In the hero story, you show up as the amazing powerful hero and yes, there's
other supporting actors including the one who broke your trust but they're
just there's a supporting actor and their role is to illuminate your genius.
You think about any of the movies that you've seen, you know those hero movies.
Why are the villains in those movies? Well the villains are simply there to
illuminate the hero. So we're going to be selective in which story we select and
attach ourselves to as we start to move on and rebuild this relationship of
trust. Going back to Desmond Tutu's book, I think he had a brilliant suggestion
that once the hurt occurs and we've decided that we're going to move on, we
have a choice to make and the choice that he suggests is that we are either
going to release or renew the relationship. I had a great opportunity
several years ago to interview coach Larry Gelwix, you might remember him from
the movie Forever Strong about the Highland rugby team, he was the coach of
that team. Coach Gelwix did an interview with me, you can link to that right down
here in the description, and during that interview, he told the story about one of
his rugby players who had been bitten by a snake. Well as he went to visit,
the young man's name was Mike, as he went to visit Mike in the hospital, he
was asking him, "Mike, this was a, you were out in your garage and you were
playing and you found a snake, am i clear on this?" And he's like, "Yeah
yeah yeah." "You knew what it was?" "Yeah." "You picked it up?" "Yeah." "And then you ran
around with this snake trying to scare the girls?" "Yeah."

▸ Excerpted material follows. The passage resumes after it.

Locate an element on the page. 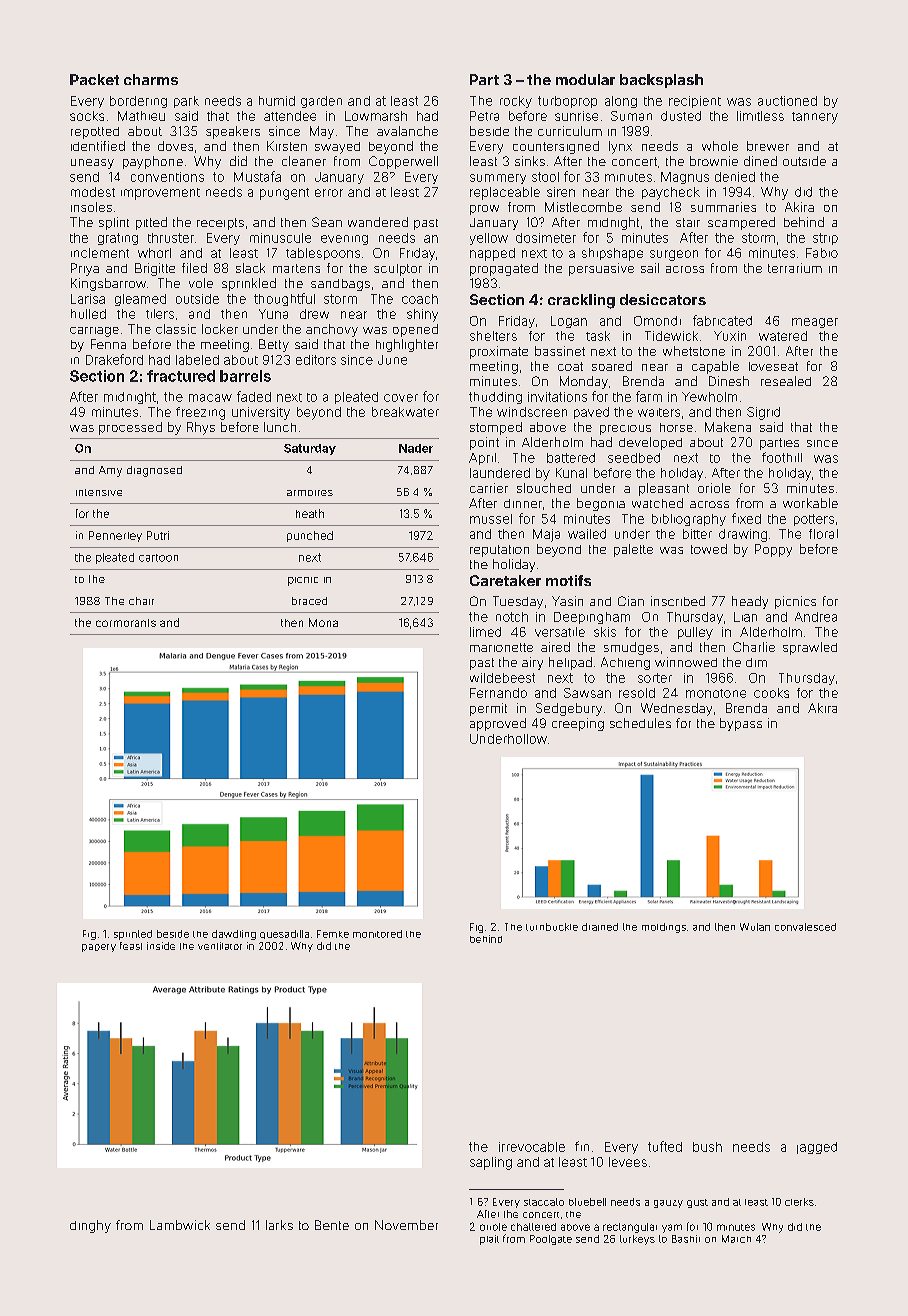 The image size is (908, 1316). dawdling is located at coordinates (234, 935).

"The snake bit you?" "Yeah." See, he's affirmatively answering all of these
questions. The coach was, it was just his mind was blown.
Okay, so you knew what it was when you picked it up. Going back to Bishop Tutu's
book as he says, you got a choice to either release or renew the relationship.

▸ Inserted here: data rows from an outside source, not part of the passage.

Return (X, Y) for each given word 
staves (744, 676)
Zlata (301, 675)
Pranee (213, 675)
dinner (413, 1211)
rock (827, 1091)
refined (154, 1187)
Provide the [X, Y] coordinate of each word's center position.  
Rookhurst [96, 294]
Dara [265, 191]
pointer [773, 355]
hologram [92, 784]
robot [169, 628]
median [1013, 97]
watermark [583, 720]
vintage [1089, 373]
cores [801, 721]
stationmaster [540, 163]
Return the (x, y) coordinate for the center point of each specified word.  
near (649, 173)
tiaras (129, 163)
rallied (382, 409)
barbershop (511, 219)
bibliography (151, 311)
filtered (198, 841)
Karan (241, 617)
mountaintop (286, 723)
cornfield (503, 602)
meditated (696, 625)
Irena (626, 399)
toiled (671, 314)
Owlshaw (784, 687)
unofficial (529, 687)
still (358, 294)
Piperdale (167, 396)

What if, no I'm not saying that the person who hurt you is a snake, but what
if they are? You know what I mean. This is just someone who's not healthy for you to
have in your life. Can you release that without holding a
grievance in your own heart about that? I think that's one of the options.
Well what if we choose to renew the relationship? Okay, there are principles
that will allow us to do that and we've talked about that in some of the other
videos. When you decide which direction you're going to go, either way, you get to
move forward with forgiveness in your own heart because going back to the
snake for example, if a snake bites you, what are you gonna do? Try to chase it
down, find a rock and smash it or let the snake go, make haste to get the venom out
of your system? That's even more important so no matter
which choice we take here, we can choose forgiveness which allows us to get the
venom out of our own system. Once that trust is broken, it can be hard to
rebuild but it is possible. Hopefully you got some good ideas about that today at
Live On Purpose TV. We'll see you tomorrow.